The effects of such events have led to a cycle of intergenerational trauma — a legacy of children being separated from their families and flooding the foster care system.

“I hope in my lifetime that [there are] no more children in care … I really believe that First Nations communities are quite capable of looking after their own children,” says Bear Chief.

Indigenous children are over-represented in Canada’s foster care system, accounting for nearly half of all children cared for by the state, despite making up just seven per cent of all children in the country. The 2011 data from Statistics Canada still holds up.

“We still perceive that Indigenous children are going to be at risk far more often than any other population. We still will take children into care who are Indigenous far more than any other population,” says Choate.

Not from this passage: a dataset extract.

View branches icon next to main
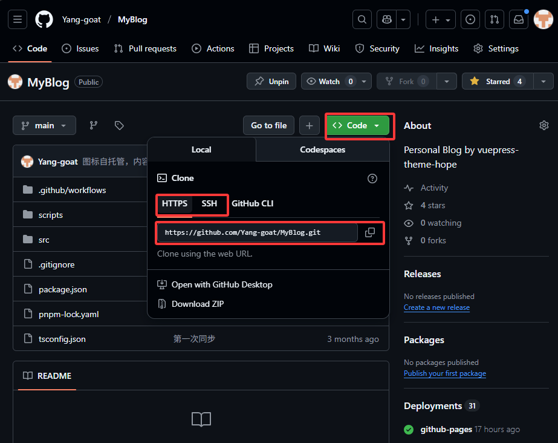Viewport: 558px width, 443px height. pos(94,125)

Peigan was one of those children who grew up in the foster care system.

“I’ve experienced a tremendous amount of trauma, abuse and neglect within the system. But also I’ve experienced healing,” says Peigan.

She talks about rediscovering her First Nations roots after spending time in an Indigenous foster home.

“I believe and know that when we start to heal within ourselves and we connect with our culture, our identity and our heart and the love within our hearts, that’s how the true healing happens.”

The roundtable discussion further explores this issue of the effects of separation and what is being done to resolve the issue.

In partnership with the Iniskim Centre at Mount Royal University, the Calgary Journal presents ‘Raising Reconciliation’ — a series of podcasts and news stories focused on Indigenous voices in our community.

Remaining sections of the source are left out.